Perhaps as an unconscious, residual impulse from Pravat’s early encounters with the
experimental theatre scene in Kolkata where he grew up, and the villages of West Bengal,
essaying plural roles as scenographer, prop designer, and voice actor, his practice consistently
attempts to critically reinterpret and perform in the studio, processes that he observes in
the world around him. The mise en scène is set by discarded debris from demolitions and
constructions in Chattarpur that he collects and brings to his studio, which consequently
comes to be doused in a veneer of brick dust. The sensorial environment of the construction
site is mirrored by the studio as well with its temporary asbestos roof, pliability to the
extreme climatic conditions of Delhi, and hazardous material residue, while also echoing
its acoustics. Within its confines, he follows methods of making that are similar to those
that are familiar to the building industry, collaborating with stone workers and brick masons
to render works that speak to the urbanisation of the city. His process alternates between
the subtractive Brechtian aesthetics that perhaps come to him from his engagement with
theatre and an alchemical metamorphosing of drab debris into softer, delicate forms that
reclaim the ugliness of redevelopment in the locality, which once used to be forested land.
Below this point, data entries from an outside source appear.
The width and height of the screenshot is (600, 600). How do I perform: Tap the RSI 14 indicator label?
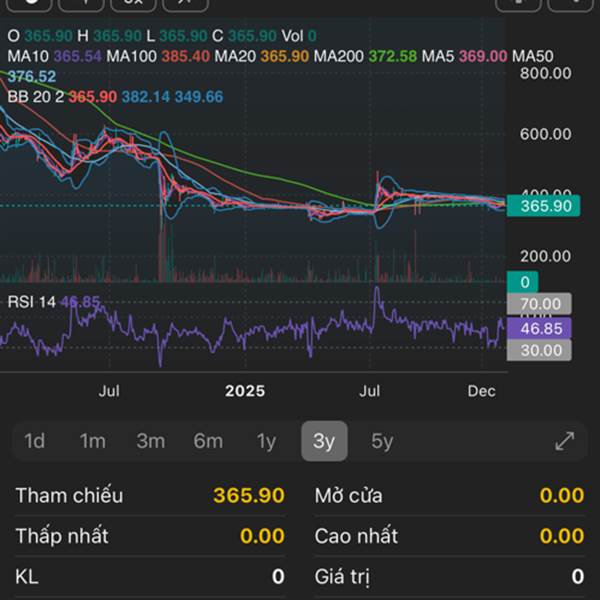coord(32,301)
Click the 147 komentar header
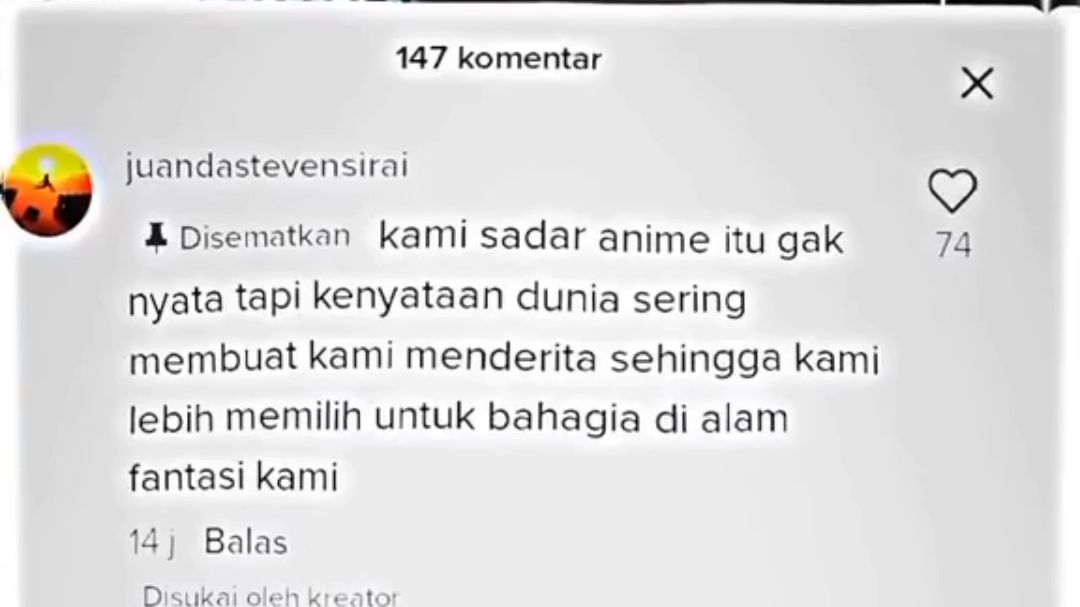The image size is (1080, 607). pyautogui.click(x=499, y=59)
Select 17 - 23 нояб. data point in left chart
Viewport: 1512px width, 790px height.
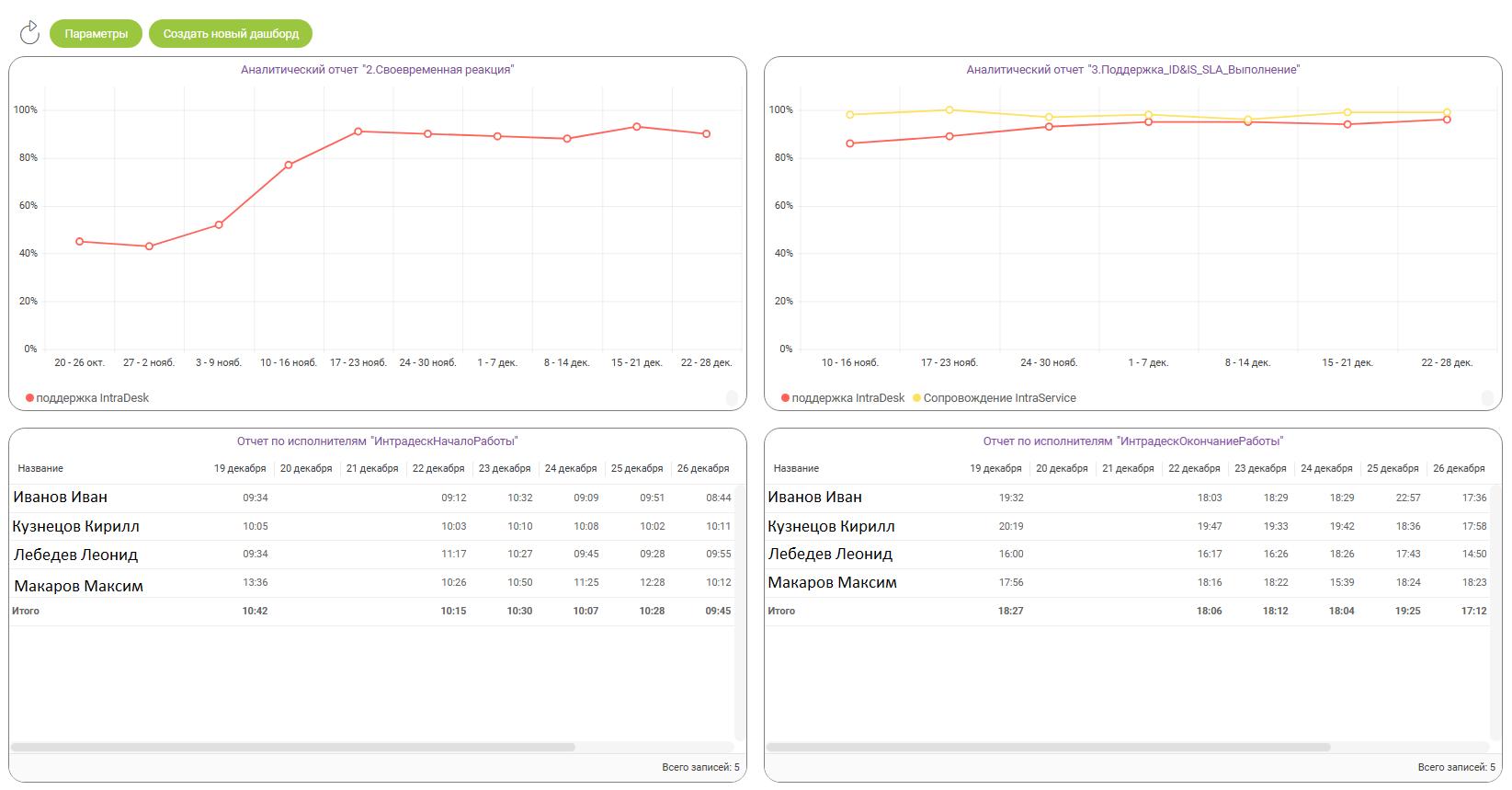pos(358,132)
The works are material testimonies of infinite expansion, and abstract actors performing the
logic of materialism.
At Bungalow 8, in the underbelly of the Wankhede Stadium where the structural formations
that support this iconic theatre of athletics and nationalist machismo reveal themselves in the
ceiling, the exhibition dialogues with the space, formulating a self-referential interrogation
of the ‘foundation’ of built structures. Insignia imagined from broken jalis and repurposed
construction material forge columns—a built form that signifies power and grandeur—to be
mirrored into infinity, rising endlessly. Another series of works crafted from brick dust and
slate indicates waning space in the city, and the obscuring of the moon in the sky amidst
high rises in inverted perspective, as if we are looking down upon the Earth from the sky. An
outline map of Rajpur is cut across by a red hot laser light, responding to rapidly rising
temperatures of the earth and the ecological crisis prompted by unsustainable approaches
that favour the rise of capital. These works are anchored to the studio of the artist where these
considerations transpire in his treatment of some of the substances that flag anthropogenic
interference upon the surface of the planet. The texture of the studio/site is revealed, and
the romance of development is stripped away with acid and embellished with debris and
forms that demystify the gleam of a newly built structure. What rises from debris shall
also return to debris, hopefully with some permanence as these practices are increasingly
acknowledged as unsustainable in the public imagination.